The carriage drove into the grounds and the road became a bumpy, unmade track. After a few hundred yards it stopped. The door was opened and the woman stepped out. Waiting for her were 250 armed and uniformed men. Next to them was a bank of earth in front of which a heavy post had been hammered in. In front of the stake stood twelve men, their rifles ready, their faces anonymous under their helmets. Their commander was a young officer. A bugle sounded. The woman stood still.
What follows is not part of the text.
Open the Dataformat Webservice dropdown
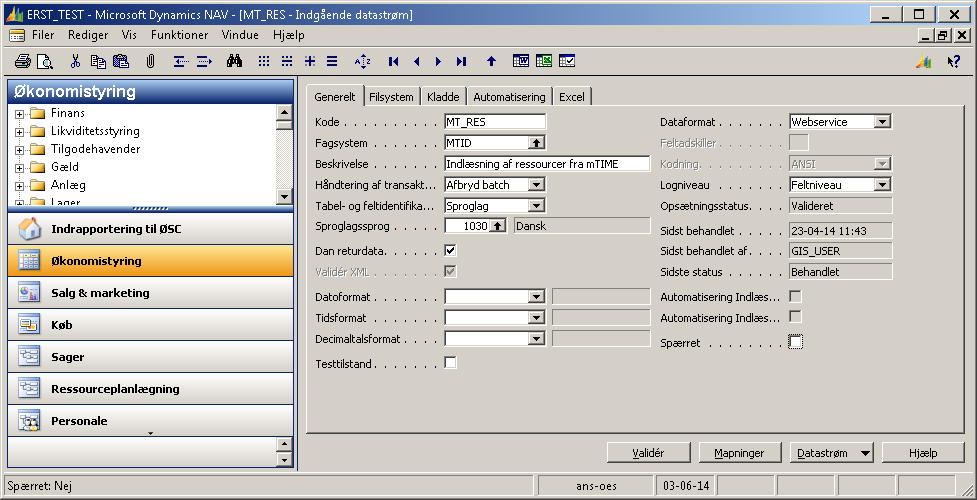The width and height of the screenshot is (977, 500). [881, 122]
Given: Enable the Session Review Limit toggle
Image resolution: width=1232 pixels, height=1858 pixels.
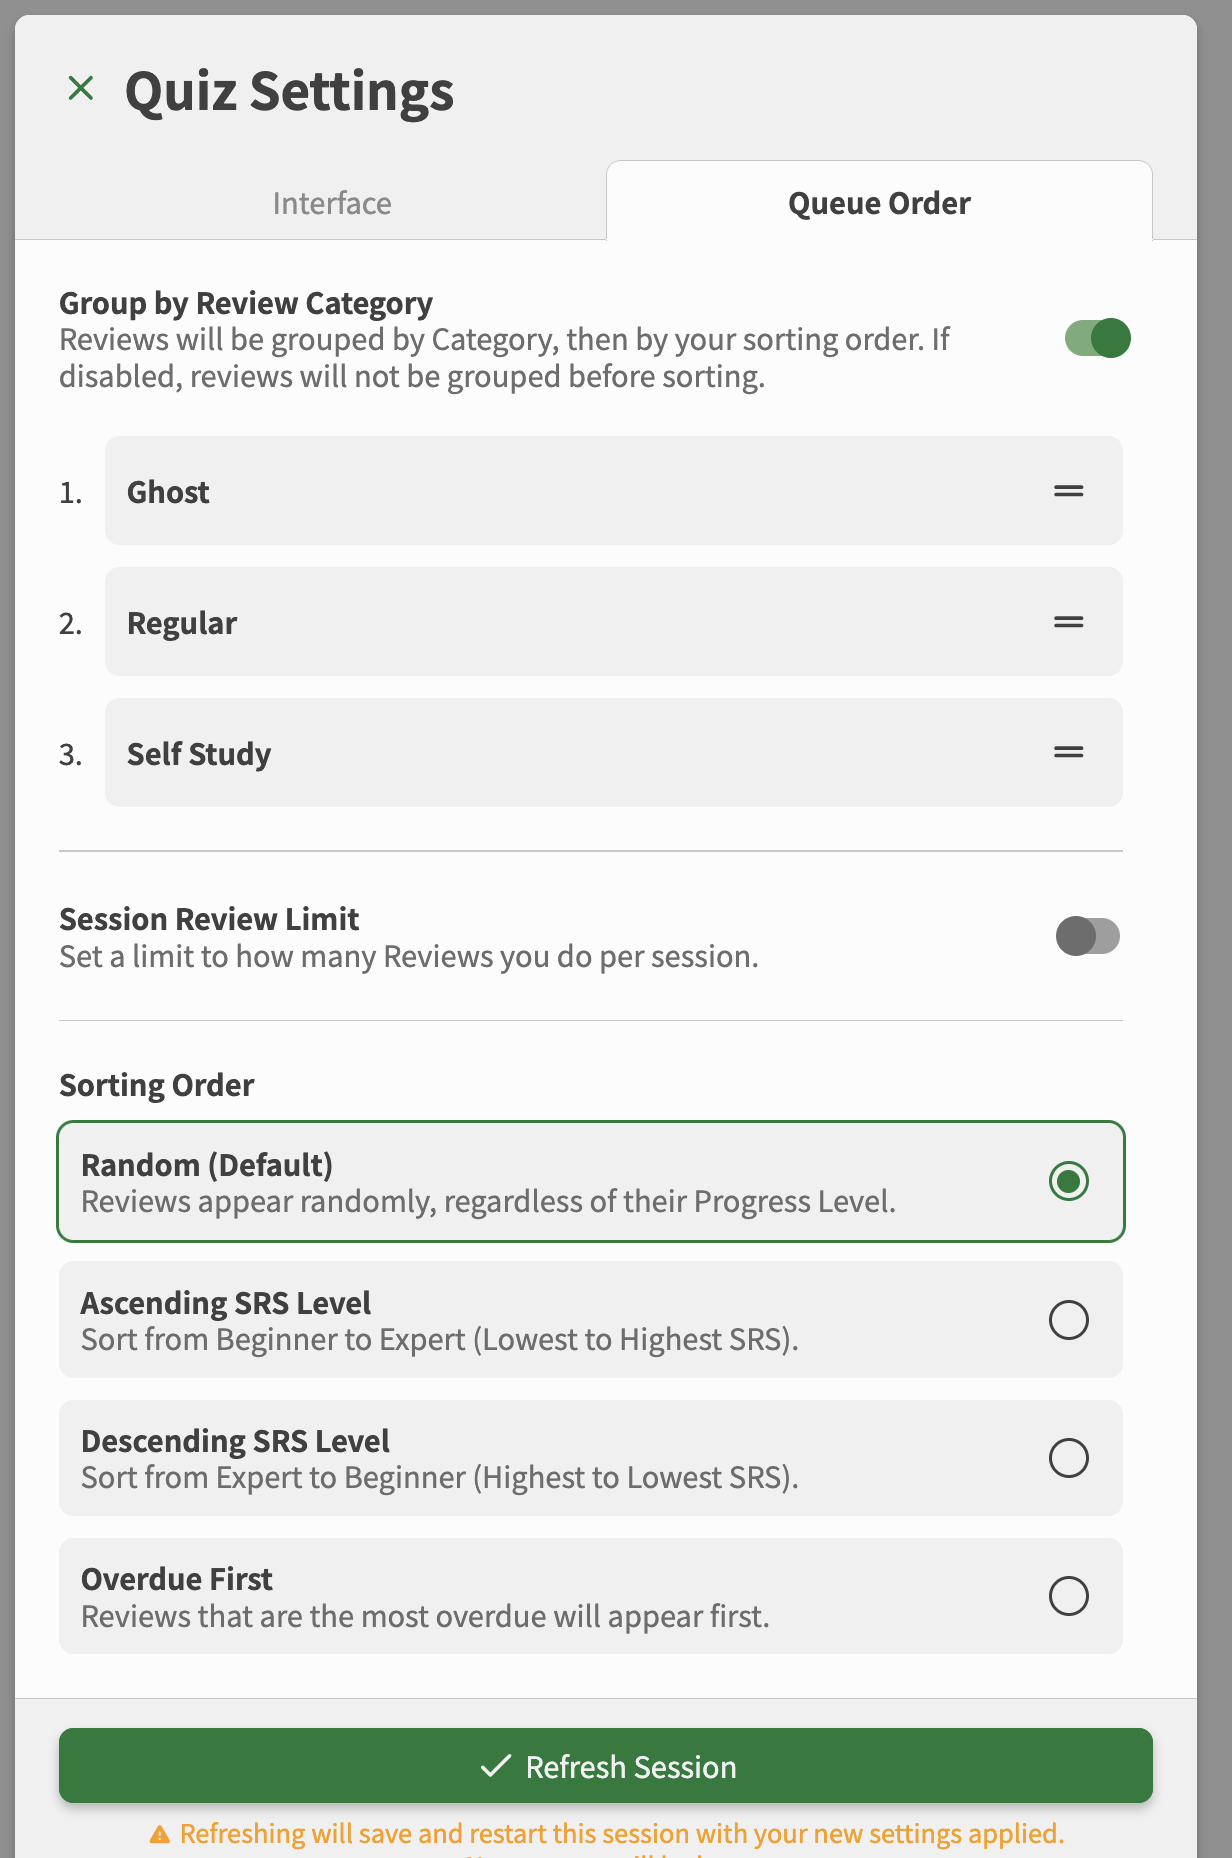Looking at the screenshot, I should coord(1087,937).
A voice boomed: ‘By the order of the Third War Council…’ The assembled party listened as the woman’s crimes were listed. Finally, the sentence: ‘… has been condemned to death for espionage’.
She handed her rosary and prayer book to the chaplain, her coat bright against the morning gloom.
The officer drew his sabre and commanded the soldiers to fix bayonets. The woman was led to the execution stake. A soldier tied her hands, then passed a rope round her waist, fastening it behind the post. As he tried to blindfold her she twisted her head away. The clergyman whispered to her: ‘Let nothing disturb your thoughts of heaven.’ She paused, nodded and allowed her eyes to be bandaged.
‘Firing party – present,’ ordered the young officer in command.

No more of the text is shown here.